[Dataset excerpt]

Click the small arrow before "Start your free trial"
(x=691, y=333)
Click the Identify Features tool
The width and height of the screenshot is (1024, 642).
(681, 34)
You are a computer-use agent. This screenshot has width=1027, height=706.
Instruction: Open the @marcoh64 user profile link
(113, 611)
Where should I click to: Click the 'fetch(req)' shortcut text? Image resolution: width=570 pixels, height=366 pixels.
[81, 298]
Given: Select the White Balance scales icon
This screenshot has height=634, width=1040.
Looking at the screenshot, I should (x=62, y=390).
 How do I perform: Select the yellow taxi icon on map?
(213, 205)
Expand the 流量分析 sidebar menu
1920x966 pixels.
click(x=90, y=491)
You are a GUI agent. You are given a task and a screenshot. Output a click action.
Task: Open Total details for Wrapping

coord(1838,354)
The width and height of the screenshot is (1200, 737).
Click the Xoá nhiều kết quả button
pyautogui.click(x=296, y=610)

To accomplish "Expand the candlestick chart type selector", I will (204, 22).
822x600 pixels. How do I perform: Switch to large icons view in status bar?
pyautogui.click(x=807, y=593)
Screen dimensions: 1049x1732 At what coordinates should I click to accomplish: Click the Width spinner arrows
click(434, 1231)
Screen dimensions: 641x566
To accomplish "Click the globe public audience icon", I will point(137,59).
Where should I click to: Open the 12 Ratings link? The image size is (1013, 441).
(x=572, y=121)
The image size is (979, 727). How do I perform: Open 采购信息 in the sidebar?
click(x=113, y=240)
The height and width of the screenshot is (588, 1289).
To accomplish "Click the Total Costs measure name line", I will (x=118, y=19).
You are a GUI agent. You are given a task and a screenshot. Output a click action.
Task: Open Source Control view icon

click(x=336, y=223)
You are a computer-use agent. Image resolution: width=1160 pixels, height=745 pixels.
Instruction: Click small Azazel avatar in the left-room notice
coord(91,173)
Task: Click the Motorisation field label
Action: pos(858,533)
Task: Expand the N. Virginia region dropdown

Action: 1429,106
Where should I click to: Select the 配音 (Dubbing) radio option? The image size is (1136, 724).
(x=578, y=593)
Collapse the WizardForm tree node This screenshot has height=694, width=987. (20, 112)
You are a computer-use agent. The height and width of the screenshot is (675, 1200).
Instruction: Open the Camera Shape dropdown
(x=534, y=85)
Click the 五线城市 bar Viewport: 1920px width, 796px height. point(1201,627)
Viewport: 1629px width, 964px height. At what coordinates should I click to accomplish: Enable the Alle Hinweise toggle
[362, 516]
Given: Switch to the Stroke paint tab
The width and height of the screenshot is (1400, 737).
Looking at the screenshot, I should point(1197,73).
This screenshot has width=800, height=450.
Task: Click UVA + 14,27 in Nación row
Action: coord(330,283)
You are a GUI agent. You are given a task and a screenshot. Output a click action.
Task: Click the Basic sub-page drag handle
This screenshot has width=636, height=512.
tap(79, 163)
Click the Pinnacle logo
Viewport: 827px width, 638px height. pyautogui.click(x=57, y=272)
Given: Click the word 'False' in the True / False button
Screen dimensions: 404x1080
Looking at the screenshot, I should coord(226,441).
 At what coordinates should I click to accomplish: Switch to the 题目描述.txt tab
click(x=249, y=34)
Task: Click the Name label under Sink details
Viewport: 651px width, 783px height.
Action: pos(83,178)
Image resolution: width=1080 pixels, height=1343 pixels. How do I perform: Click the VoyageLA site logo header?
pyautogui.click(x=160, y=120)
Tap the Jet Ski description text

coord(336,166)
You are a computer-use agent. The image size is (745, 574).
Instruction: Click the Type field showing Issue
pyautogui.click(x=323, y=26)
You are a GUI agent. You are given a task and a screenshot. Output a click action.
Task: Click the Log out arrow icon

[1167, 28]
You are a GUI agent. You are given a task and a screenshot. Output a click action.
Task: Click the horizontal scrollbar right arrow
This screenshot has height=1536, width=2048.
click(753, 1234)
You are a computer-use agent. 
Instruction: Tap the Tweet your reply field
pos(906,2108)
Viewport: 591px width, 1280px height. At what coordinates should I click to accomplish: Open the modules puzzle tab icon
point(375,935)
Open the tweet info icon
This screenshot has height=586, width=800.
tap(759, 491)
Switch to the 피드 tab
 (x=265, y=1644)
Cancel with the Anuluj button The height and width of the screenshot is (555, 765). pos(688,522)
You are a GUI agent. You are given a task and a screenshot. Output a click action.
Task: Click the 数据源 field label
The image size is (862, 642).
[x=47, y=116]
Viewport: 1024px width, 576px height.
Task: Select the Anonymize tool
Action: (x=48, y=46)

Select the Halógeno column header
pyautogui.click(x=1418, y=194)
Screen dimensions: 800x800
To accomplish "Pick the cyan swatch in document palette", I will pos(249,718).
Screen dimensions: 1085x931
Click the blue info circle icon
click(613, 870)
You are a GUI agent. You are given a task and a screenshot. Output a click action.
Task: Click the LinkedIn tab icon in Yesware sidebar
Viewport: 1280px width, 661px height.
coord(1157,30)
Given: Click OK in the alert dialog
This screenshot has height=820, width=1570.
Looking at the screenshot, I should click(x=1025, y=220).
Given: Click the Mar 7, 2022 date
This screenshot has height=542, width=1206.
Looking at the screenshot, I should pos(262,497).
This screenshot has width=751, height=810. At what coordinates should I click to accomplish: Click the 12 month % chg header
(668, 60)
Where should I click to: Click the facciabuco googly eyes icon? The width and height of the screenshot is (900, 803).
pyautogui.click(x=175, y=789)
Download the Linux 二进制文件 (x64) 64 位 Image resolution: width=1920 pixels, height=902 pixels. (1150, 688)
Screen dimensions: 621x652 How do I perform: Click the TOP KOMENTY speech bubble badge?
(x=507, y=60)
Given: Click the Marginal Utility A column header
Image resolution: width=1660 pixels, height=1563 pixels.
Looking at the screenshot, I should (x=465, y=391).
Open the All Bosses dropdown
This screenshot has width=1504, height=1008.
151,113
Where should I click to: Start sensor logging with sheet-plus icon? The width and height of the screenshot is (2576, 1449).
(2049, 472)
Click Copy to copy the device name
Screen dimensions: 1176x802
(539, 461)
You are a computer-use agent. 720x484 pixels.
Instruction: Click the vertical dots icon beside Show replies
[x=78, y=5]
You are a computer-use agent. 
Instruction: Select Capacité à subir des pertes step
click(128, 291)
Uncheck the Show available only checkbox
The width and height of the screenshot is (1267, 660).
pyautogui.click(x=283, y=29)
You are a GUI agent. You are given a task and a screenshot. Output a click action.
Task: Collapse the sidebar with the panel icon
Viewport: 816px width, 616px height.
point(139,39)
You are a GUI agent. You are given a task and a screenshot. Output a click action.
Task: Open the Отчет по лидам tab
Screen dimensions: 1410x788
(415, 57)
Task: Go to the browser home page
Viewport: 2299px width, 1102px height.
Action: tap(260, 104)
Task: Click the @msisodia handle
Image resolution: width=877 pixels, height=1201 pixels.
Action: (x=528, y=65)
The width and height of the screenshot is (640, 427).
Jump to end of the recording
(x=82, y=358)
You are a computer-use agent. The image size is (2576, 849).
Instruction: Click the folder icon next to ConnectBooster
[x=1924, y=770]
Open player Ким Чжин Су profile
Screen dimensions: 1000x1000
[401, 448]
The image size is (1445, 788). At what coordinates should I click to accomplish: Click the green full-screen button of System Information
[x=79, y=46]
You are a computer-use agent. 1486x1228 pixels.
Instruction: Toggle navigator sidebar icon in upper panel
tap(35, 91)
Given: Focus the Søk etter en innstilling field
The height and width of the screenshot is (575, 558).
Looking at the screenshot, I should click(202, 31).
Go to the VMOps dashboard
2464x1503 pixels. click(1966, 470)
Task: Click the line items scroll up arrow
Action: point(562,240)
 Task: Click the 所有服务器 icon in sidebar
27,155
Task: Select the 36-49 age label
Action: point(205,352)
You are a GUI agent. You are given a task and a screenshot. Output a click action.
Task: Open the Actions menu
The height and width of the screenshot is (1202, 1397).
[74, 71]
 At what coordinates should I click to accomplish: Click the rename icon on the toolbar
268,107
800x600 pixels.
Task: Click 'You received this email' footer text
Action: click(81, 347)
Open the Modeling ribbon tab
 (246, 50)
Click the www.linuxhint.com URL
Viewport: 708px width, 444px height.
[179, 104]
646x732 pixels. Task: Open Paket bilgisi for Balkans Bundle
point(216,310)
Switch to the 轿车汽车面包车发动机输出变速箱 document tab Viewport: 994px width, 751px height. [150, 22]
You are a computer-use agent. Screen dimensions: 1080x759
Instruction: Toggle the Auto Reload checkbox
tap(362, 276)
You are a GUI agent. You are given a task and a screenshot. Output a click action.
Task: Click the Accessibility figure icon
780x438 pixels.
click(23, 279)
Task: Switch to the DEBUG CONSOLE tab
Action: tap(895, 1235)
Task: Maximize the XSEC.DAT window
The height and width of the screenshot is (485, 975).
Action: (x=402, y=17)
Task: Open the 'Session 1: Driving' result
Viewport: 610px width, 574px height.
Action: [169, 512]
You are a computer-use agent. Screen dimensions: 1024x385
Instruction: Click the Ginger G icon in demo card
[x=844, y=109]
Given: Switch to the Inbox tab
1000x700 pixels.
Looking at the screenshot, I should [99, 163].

● **Goal**
Write out the lines from the one containing "The width and height of the screenshot is (640, 427)." through the one containing "[x=1924, y=770]" again, swapping "folder" for "settings" and changing nothing else.

● **Output for this task**
The width and height of the screenshot is (640, 427).
Jump to end of the recording
(x=82, y=358)
You are a computer-use agent. The image size is (2576, 849).
Instruction: Click the settings icon next to ConnectBooster
[x=1924, y=770]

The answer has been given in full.